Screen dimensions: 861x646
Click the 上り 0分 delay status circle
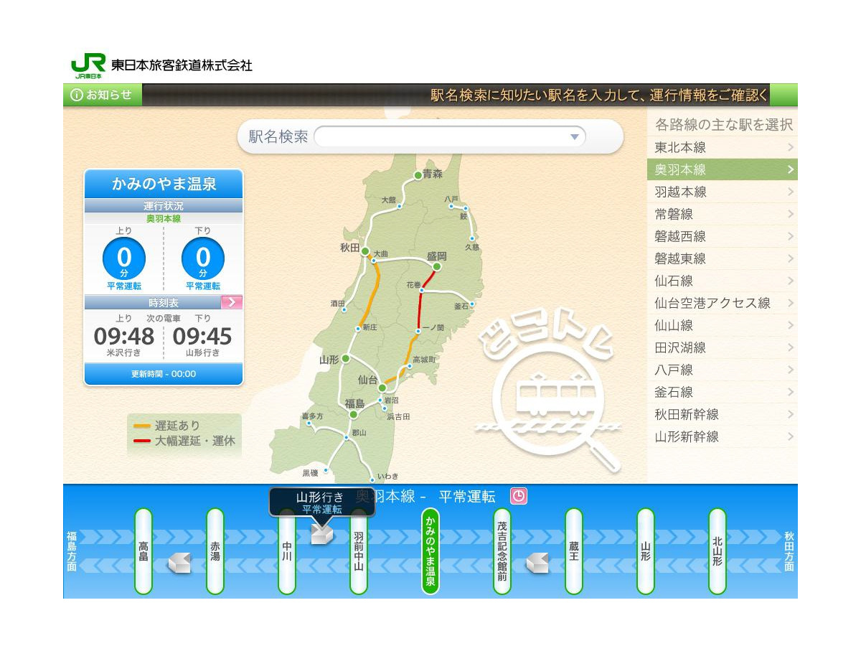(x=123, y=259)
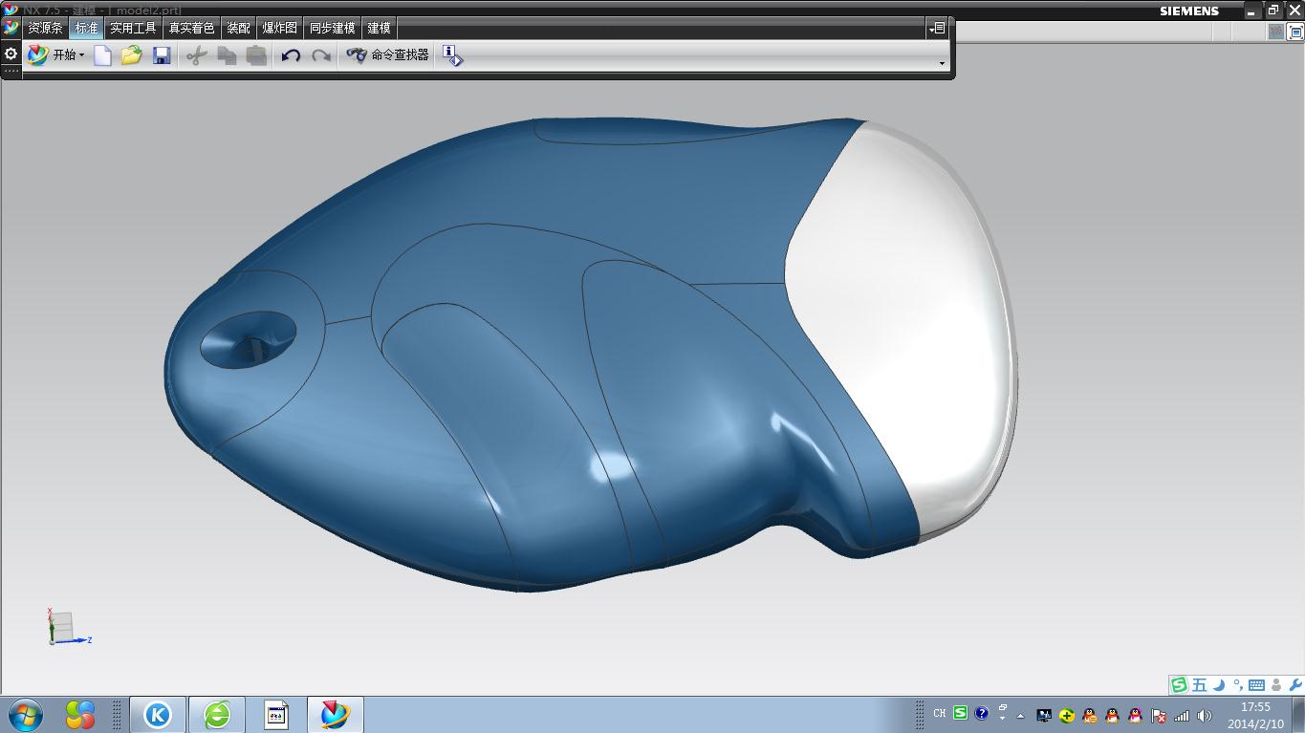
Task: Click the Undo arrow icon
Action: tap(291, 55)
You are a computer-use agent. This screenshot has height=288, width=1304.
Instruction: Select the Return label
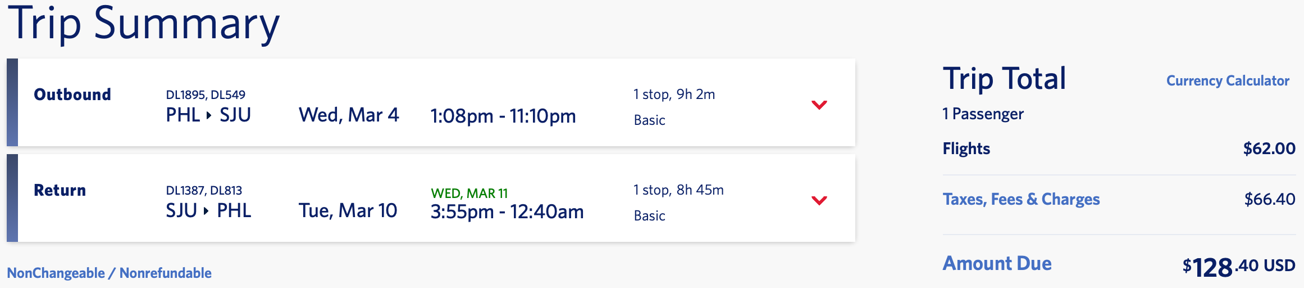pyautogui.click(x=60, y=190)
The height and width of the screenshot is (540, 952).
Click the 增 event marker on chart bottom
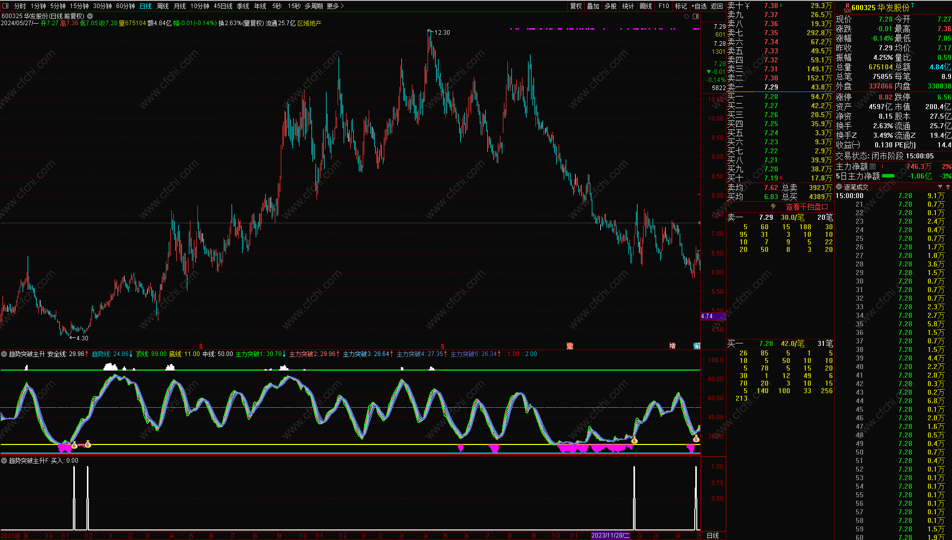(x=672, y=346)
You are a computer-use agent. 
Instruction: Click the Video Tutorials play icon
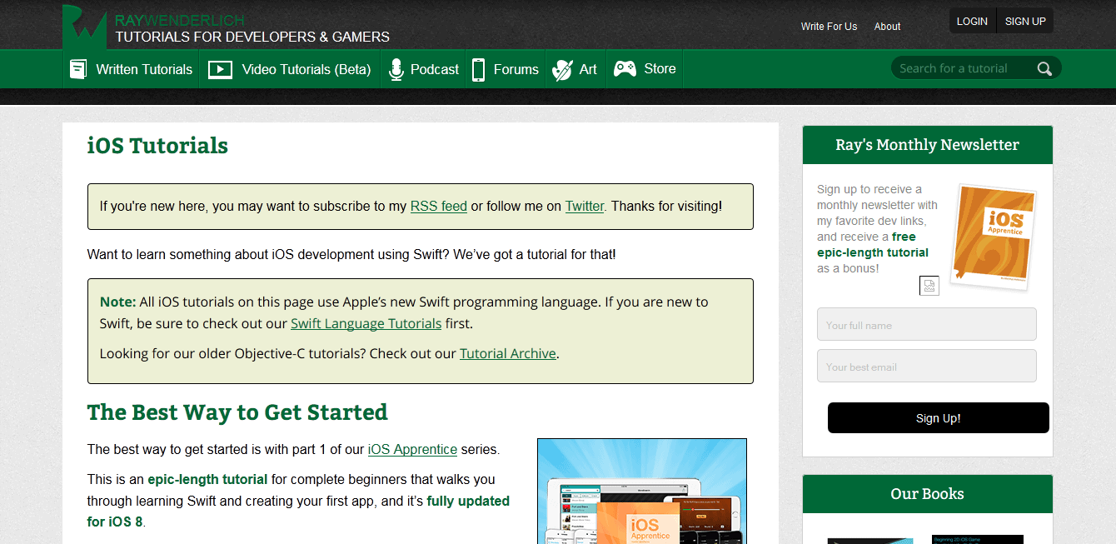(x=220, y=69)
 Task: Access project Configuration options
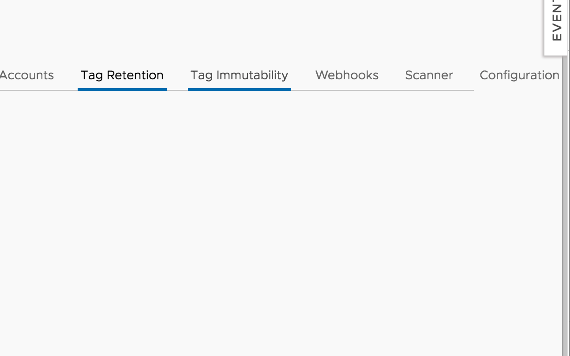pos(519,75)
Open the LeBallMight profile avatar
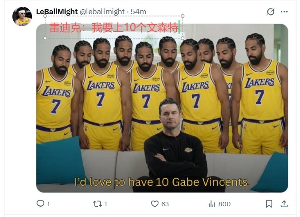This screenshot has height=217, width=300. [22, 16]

━━━━━━━━━━━━━━━━━━━━━━━━━━━━━━

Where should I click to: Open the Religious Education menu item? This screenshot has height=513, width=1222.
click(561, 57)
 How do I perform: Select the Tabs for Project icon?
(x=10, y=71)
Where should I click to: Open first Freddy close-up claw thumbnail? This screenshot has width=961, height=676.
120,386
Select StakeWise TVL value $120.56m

━━━━━━━━━━━━━━━━━━━━━━━━━━━━━━

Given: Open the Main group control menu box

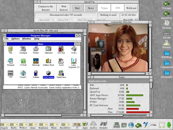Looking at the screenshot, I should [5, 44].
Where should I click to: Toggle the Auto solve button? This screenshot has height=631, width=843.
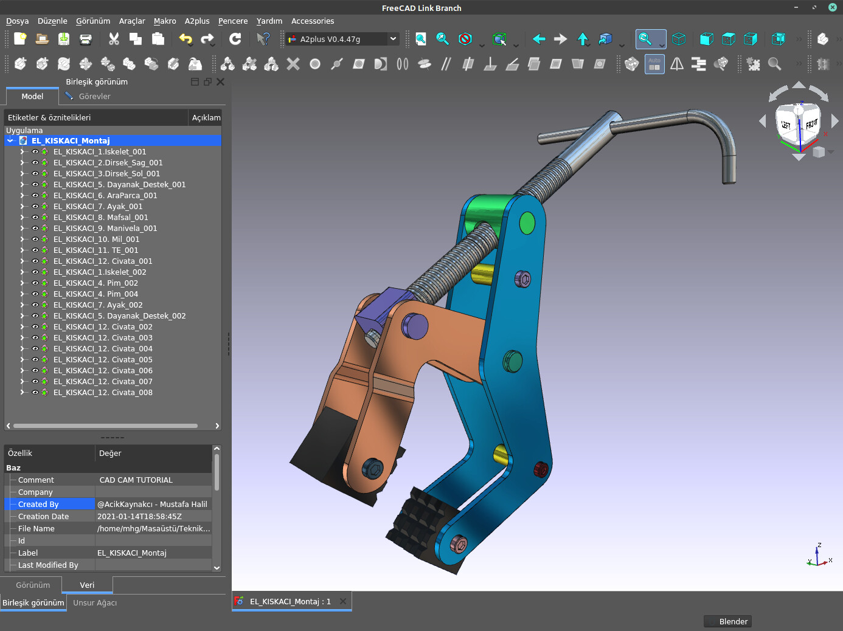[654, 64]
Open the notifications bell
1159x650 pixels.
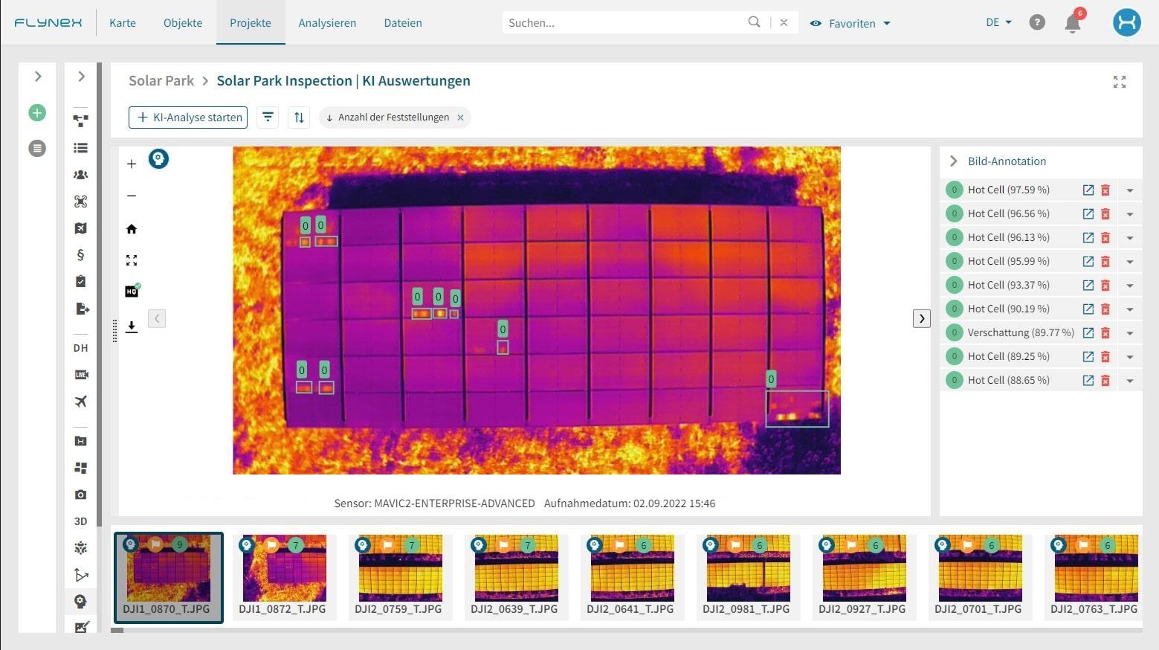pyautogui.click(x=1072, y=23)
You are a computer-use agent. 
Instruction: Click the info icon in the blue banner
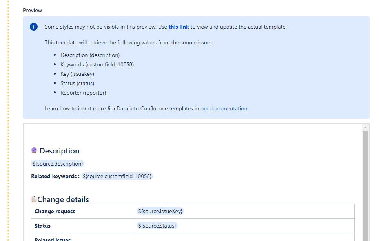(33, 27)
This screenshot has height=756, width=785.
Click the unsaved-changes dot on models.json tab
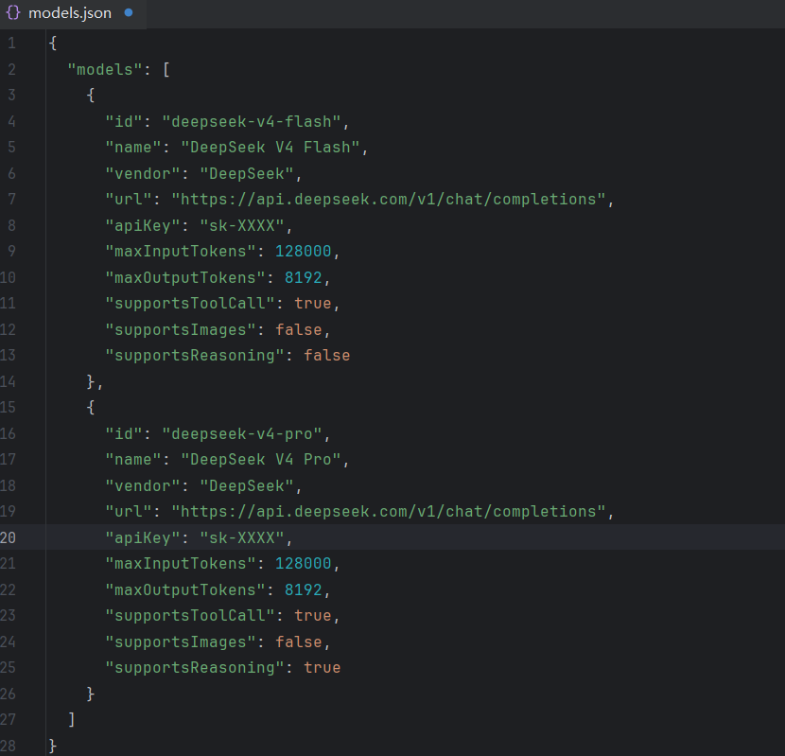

━━━━━━━━━━━━━━━━━━━━━━━━━━━━━━

**WHAT THIS TASK INVOLVES**
Using the data above, reproduce exactly the lines from the line that contains "How do I perform: Select" through the line that contains "Select StakeWise TVL value $120.56m", including both.

**SOLUTION**
 How do I perform: Select the Tabs for Project icon?
(x=10, y=71)
Where should I click to: Open first Freddy close-up claw thumbnail? This screenshot has width=961, height=676.
120,386
Select StakeWise TVL value $120.56m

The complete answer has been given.